In the entries below, the lines from the one with "Rappel – Démarchage sur la commune (843, 698)" through the one with "Installation du Conseil" are to be copied exactly; both ends count.

________________________________________

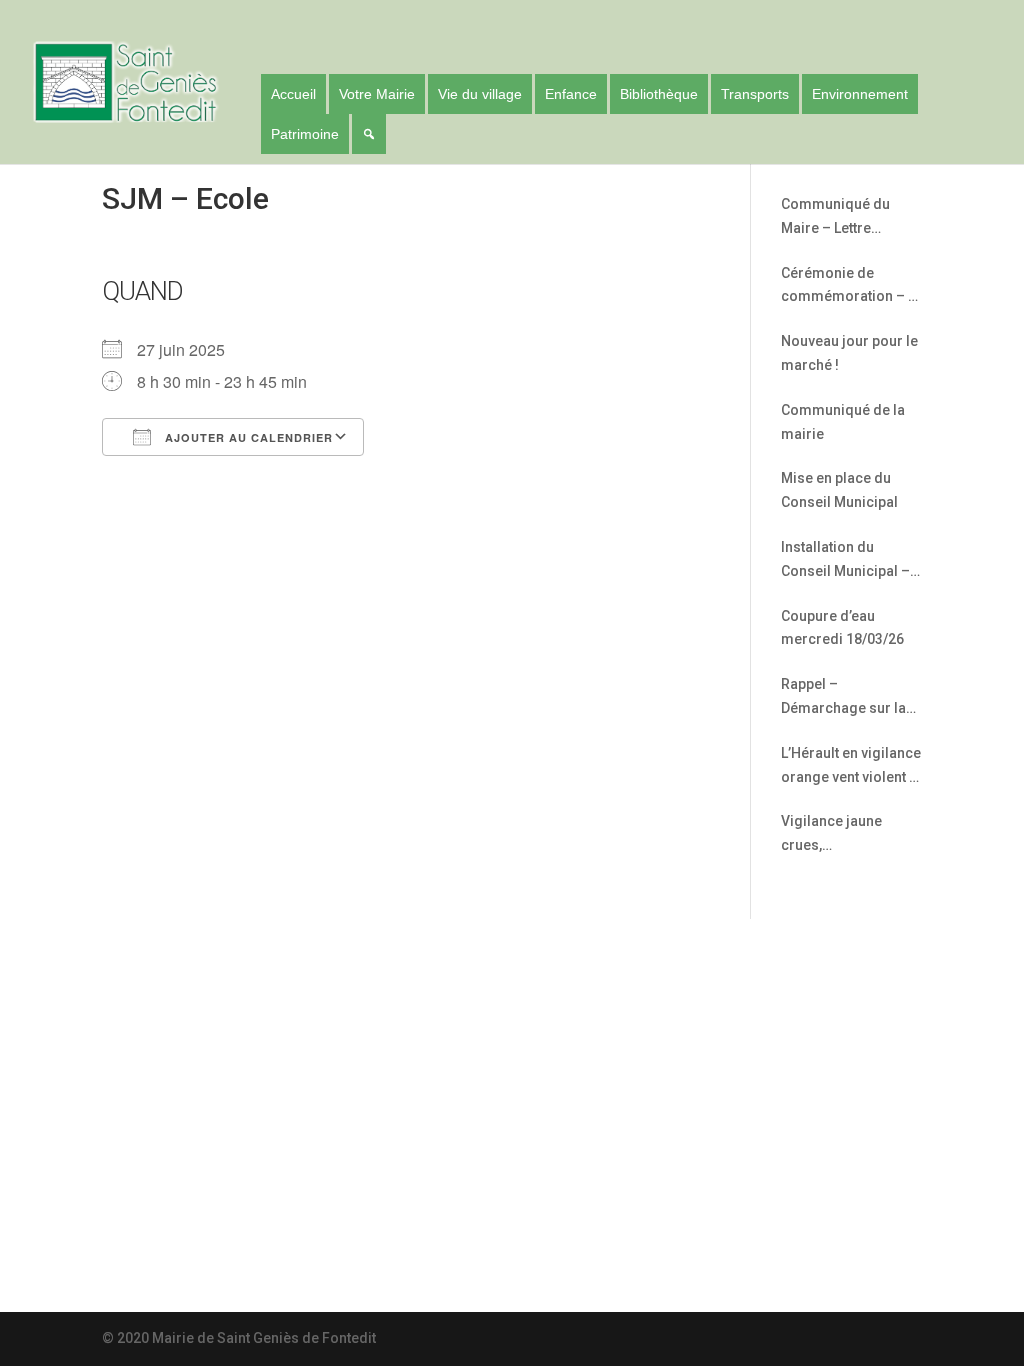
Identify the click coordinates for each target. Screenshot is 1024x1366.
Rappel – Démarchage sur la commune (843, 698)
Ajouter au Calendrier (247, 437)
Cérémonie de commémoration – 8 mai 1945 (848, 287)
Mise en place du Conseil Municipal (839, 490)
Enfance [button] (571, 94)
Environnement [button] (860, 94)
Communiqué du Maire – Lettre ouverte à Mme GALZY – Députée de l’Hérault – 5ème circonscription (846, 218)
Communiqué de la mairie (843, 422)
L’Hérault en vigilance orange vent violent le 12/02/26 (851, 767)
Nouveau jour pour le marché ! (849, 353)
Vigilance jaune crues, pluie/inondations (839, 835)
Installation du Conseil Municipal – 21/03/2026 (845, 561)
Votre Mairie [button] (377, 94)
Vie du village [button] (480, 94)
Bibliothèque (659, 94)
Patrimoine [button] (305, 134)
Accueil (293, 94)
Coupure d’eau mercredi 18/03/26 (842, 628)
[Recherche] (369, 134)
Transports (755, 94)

________________________________________

◆ **SOLUTION**
Rappel – Démarchage sur la commune (843, 698)
Ajouter au Calendrier (247, 437)
Cérémonie de commémoration – 8 mai 1945 (848, 287)
Mise en place du Conseil Municipal (839, 490)
Enfance [button] (571, 94)
Environnement [button] (860, 94)
Communiqué du Maire – Lettre ouverte à Mme GALZY – Députée de l’Hérault – 5ème circonscription (846, 218)
Communiqué de la mairie (843, 422)
L’Hérault en vigilance orange vent violent le 12/02/26 (851, 767)
Nouveau jour pour le marché ! (849, 353)
Vigilance jaune crues, pluie/inondations (839, 835)
Installation du Conseil Municipal – 21/03/2026 (845, 561)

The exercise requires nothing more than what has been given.